It's true that having female friends and fiercely disliking football lad culture aren't something I'd consider to be indicators that someone is a trans girl, but they were unusual enough at the time that they helped generate a sense that something was up.
i wanted to come back to this. Because further reading shows that it was in Europe/UK in the late 80s and 90s. Which is exactly when i was a teenager who rarely wore dresses and make up, loved football and "scrambled over tanks" a lot (military kid)
it didn't make me a) unusual or b) a boy.
Neither did my penchant for heavy metal and docs.

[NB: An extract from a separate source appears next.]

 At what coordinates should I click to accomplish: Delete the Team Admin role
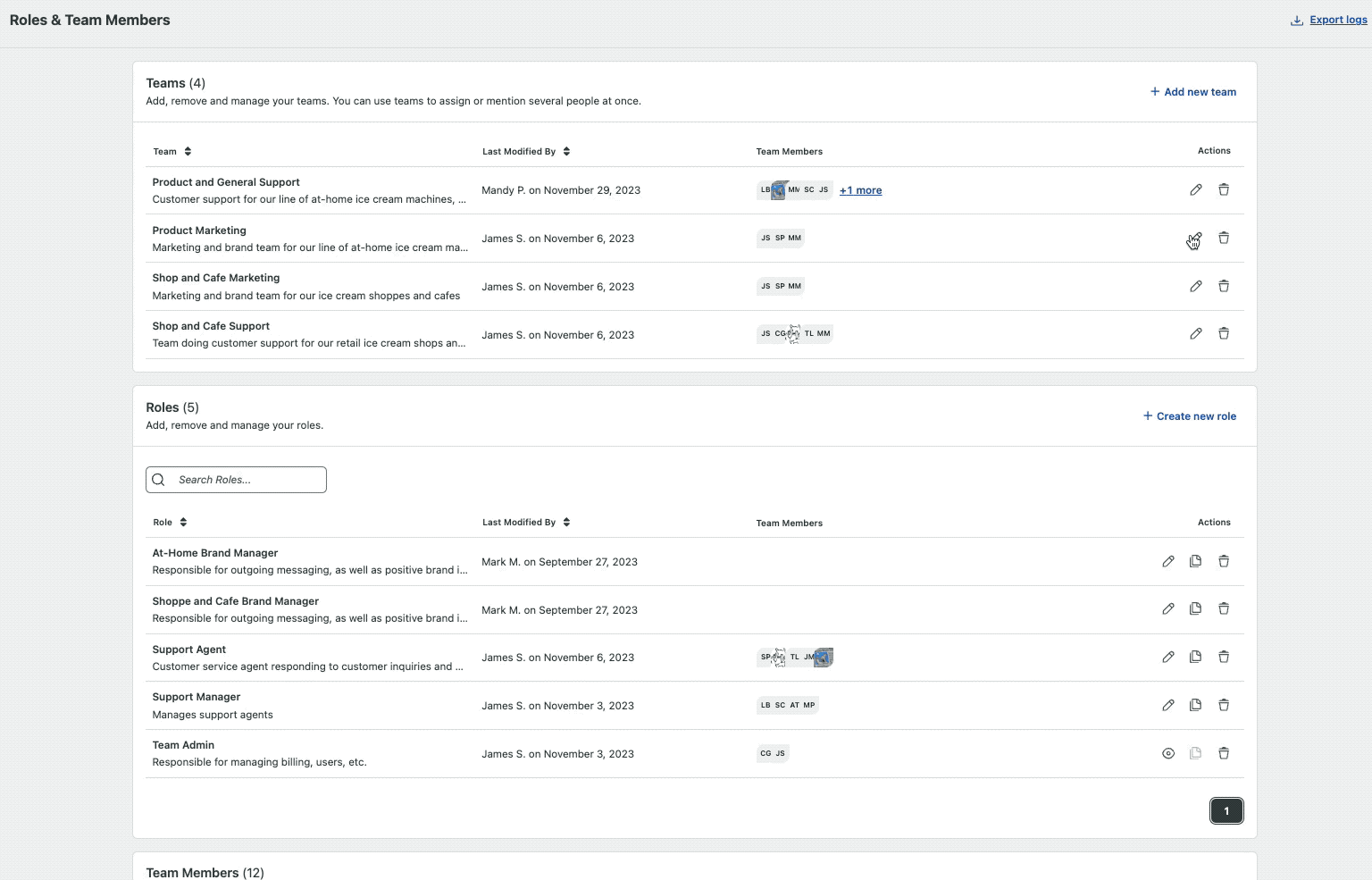pos(1224,753)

Alsongside steak and beer
As it happened at that time bands like Japan and Duran Duran and people like Adam Ant and Boy George (who pre-singing fame had a fantastic look, i remember him being interviewed in Cosmo about it. I read Cosmo because i like looking at fashion and i was at a girls boarding school so it was always lying around.) oh and Steve Strange! Blitz Kids were a thing (I spent time in London at weekends, and that was when i finally got into makeup - borrowing eyeliner from my boyfriend!)

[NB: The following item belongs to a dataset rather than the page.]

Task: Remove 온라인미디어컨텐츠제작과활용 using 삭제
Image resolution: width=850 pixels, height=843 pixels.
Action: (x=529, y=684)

Even some of the younger soldiers who came into the NAAFI bar where i worked the summer i left school would wear a bit of eyeliner when they were off clubbing in Hamburg for the weekend. None of them were women. The very idea that they might think they were women for liking Japan, clothes, make-up and only doing the bare amount of sport to pass the annual fitness test would have made them laugh.
Gender non-conformity doesn't make anyone the opposite sex. Jeez - even Freddie Mercury behaved like a manly man a lot of the time. In nail varnish.